# Antlers are here!!



## wooflife (Aug 8, 2007)

Hi Everyone, 

My order of Anlters arrived about 30 minutes ago and my dogs are sampling them right now, they are all happily chewing away. 

I'll be packing up the orders and shipping them out USPS first thing in the morning. 

Thanks you for your support,

Leslie


----------



## momtoboo (Jan 30, 2006)

I ordered Sun. I guess I wasn't paying attention :brownbag: , I thought they were shipped out Mon. I was expecting them to arrive any day now.Does that mean the ankle tendons I ordered will be shipped out tomorrow too?


----------



## HaleysMom (Jun 4, 2009)

QUOTE (WoofLife @ Oct 29 2009, 01:49 PM) index.php?act=findpost&pid=845107


> Hi Everyone,
> 
> My order of Anlters arrived about 30 minutes ago and my dogs are sampling them right now, they are all happily chewing away.
> 
> ...



Thanks Leslie!! Haley is going to be one happy girl, LOL!!


----------



## LJSquishy (Feb 27, 2008)

OMG...LOL...After all of the excitement I created about the Antlers, I forgot to place MY order!
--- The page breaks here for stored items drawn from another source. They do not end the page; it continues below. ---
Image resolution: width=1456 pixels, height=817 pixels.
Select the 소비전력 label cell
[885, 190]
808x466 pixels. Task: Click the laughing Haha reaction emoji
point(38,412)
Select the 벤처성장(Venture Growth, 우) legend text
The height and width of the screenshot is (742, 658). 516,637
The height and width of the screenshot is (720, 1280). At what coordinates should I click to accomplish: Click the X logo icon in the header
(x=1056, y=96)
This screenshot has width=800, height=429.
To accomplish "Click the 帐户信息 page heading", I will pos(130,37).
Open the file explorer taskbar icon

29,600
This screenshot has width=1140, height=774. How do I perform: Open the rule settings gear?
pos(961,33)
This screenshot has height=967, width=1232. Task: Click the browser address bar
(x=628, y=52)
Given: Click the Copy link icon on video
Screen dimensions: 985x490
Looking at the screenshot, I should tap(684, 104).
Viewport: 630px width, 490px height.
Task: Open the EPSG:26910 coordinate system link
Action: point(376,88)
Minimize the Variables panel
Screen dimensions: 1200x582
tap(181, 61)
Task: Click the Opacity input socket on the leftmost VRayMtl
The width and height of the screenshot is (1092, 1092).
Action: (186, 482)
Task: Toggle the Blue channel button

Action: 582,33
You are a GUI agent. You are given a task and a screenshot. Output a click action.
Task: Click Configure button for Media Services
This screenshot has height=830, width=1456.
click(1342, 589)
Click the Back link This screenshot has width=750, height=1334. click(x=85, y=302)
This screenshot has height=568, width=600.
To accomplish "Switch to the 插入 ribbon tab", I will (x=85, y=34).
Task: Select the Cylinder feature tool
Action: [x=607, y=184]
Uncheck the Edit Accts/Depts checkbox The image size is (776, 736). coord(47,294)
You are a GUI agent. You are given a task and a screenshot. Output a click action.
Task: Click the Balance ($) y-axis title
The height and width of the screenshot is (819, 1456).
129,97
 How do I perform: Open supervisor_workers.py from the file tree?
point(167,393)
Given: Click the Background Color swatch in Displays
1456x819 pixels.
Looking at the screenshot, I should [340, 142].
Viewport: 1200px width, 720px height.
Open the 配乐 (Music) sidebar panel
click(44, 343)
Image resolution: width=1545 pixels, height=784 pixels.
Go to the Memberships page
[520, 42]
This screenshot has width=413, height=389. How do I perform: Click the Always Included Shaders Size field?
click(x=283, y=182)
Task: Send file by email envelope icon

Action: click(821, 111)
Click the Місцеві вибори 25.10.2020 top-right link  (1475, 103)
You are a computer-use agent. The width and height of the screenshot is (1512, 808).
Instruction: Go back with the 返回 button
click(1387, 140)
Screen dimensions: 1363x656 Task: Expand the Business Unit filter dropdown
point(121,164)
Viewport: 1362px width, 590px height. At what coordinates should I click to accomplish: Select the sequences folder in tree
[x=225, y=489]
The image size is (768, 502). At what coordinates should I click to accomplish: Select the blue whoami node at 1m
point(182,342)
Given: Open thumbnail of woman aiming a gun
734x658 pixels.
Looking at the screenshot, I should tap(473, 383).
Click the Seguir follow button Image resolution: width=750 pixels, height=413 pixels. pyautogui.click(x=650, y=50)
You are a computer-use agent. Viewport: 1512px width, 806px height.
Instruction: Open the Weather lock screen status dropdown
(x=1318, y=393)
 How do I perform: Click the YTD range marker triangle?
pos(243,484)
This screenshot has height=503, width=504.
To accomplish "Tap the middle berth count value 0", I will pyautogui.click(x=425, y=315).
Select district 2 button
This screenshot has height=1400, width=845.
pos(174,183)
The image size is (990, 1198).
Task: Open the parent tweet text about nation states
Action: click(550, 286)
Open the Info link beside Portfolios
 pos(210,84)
LOL :smilie_tischkante: :HistericalSmiley: 

Off I go...


----------



## wooflife (Aug 8, 2007)

QUOTE (momtoboo @ Oct 29 2009, 04:20 PM) index.php?act=findpost&pid=845150


> I ordered Sun. I guess I wasn't paying attention :brownbag: , I thought they were shipped out Mon. I was expecting them to arrive any day now.Does that mean the ankle tendons I ordered will be shipped out tomorrow too?[/B]


I'm so sorry yep any orders with Antlers in them will go tomorrow but they are shipped priority mail so they'll be there quickly. 

Leslie


----------



## jen_hedz (Mar 5, 2008)

I can't wait to get our antlers and ankle tendons. I hope they'll last Ellie a while, she goes through a bully stick like nothing!! Thanks Leslie!!


----------



## momtoboo (Jan 30, 2006)

QUOTE (WoofLife @ Oct 29 2009, 06:08 PM) index.php?act=findpost&pid=845201


> QUOTE (momtoboo @ Oct 29 2009, 04:20 PM) index.php?act=findpost&pid=845150





> I ordered Sun. I guess I wasn't paying attention :brownbag: , I thought they were shipped out Mon. I was expecting them to arrive any day now.Does that mean the ankle tendons I ordered will be shipped out tomorrow too?[/B]


I'm so sorry yep any orders with Antlers in them will go tomorrow but they are shipped priority mail so they'll be there quickly. 

Leslie
[/B][/QUOTE]

That's fine, I'm sure they're worth the wait.


----------



## Nikki's Mom (Feb 13, 2008)

I think I may try the Antlers. They look good.


----------



## Snowbody (Jan 3, 2009)

QUOTE (Nikki's Mom @ Oct 29 2009, 08:43 PM) index.php?act=findpost&pid=845235


> I think I may try the Antlers. They look good.[/B]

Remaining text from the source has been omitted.